1

I am trying to extract list of DIVs whose class = "child", and associate the "child" with a DIV whose class = "header" that occur before it.

For example:

<div class=header>HEADER A</div>
<div class=child>CHILD A.1</div>
<div class=child>CHILD A.2</div>
<div class=child>CHILD A.3</div>
<div class=header>HEADER B</div>
<div class=child>CHILD B.1</div>
<div class=child>CHILD B.2</div>
<div class=child>CHILD B.3</div>

I expect to have something like below

HEADER A --> CHILD A.1
HEADER A --> CHILD A.2
HEADER A --> CHILD A.3
HEADER B --> CHILD B.1
HEADER B --> CHILD B.2
HEADER B --> CHILD B.3
Phrogz
  • 284,740
  • 104
  • 634
  • 722
iwan
  • 6,759
  • 15
  • 47
  • 63
  • Note that if you convert your HTML to use semantic headers (e.g. `

    `) I have [an answer here](http://stackoverflow.com/questions/7827562/use-xpath-to-group-siblings-from-an-html-xml-document/7829248#7829248) that automatically groups headers and following siblings into sections.

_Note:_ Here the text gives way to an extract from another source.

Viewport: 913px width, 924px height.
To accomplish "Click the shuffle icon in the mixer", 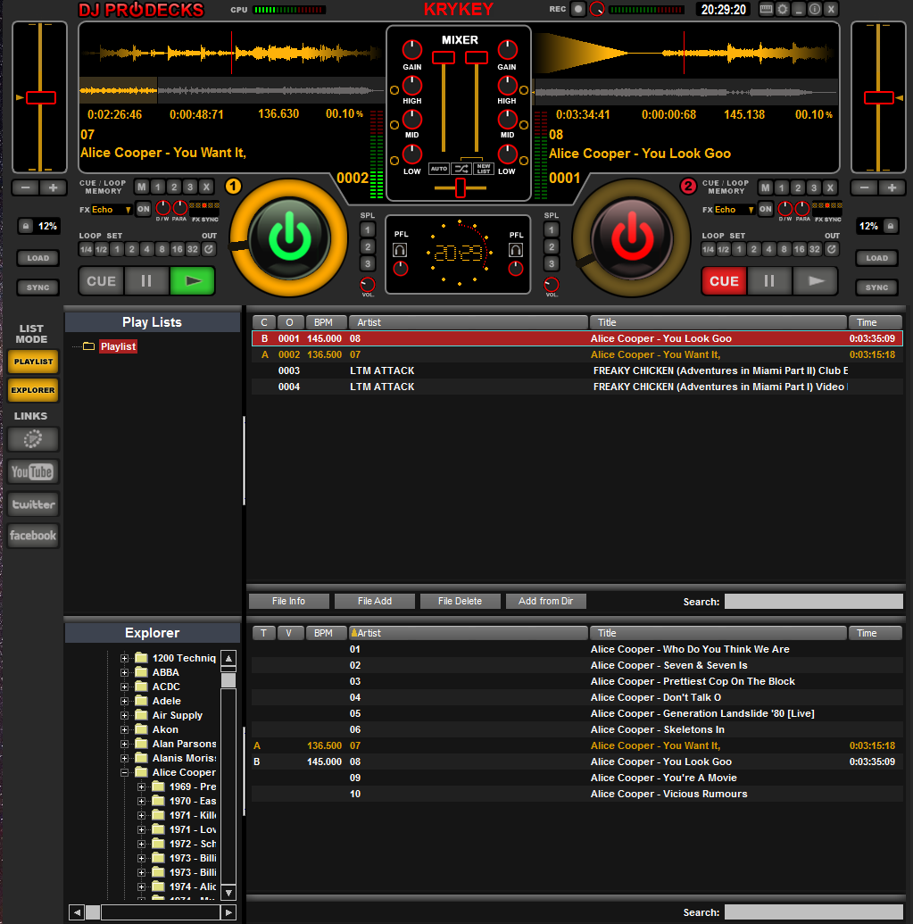I will click(x=461, y=169).
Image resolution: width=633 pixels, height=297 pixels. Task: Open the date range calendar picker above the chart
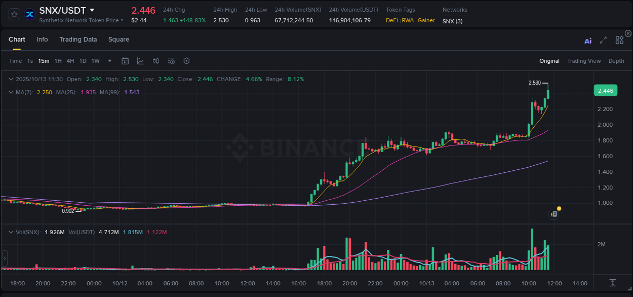tap(125, 61)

    – Phrogz Oct 26 '11 at 13:34
  • …and you can easily switch to them via: `doc.css('div.header').each{ |head| head.name = 'h1' }` ;) – Phrogz Oct 27 '11 at 03:14

2 Answers2

2

Just store the previous header element:

header = ""
xml.xpath("//div").each{ |node|
  if node['class'] =~ /header/
    header = node.text
  else
    puts header + " --> " + node.text
  end
}
Tatu Lahtela
  • 4,484
  • 29
  • 29
  • thanks Tatu, i believed your suggestion work for simplified case as in question description. cheers – iwan Oct 25 '11 at 12:36
2

A more 'xpathy' version:

doc.xpath('//div[@class="child"]').each do |node|
    header = node.at('./preceding-sibling::div[@class="header"][1]')
    puts header.text + " --> " + node.text
end
pguardiario
  • 51,516
  • 17
  • 106
  • 147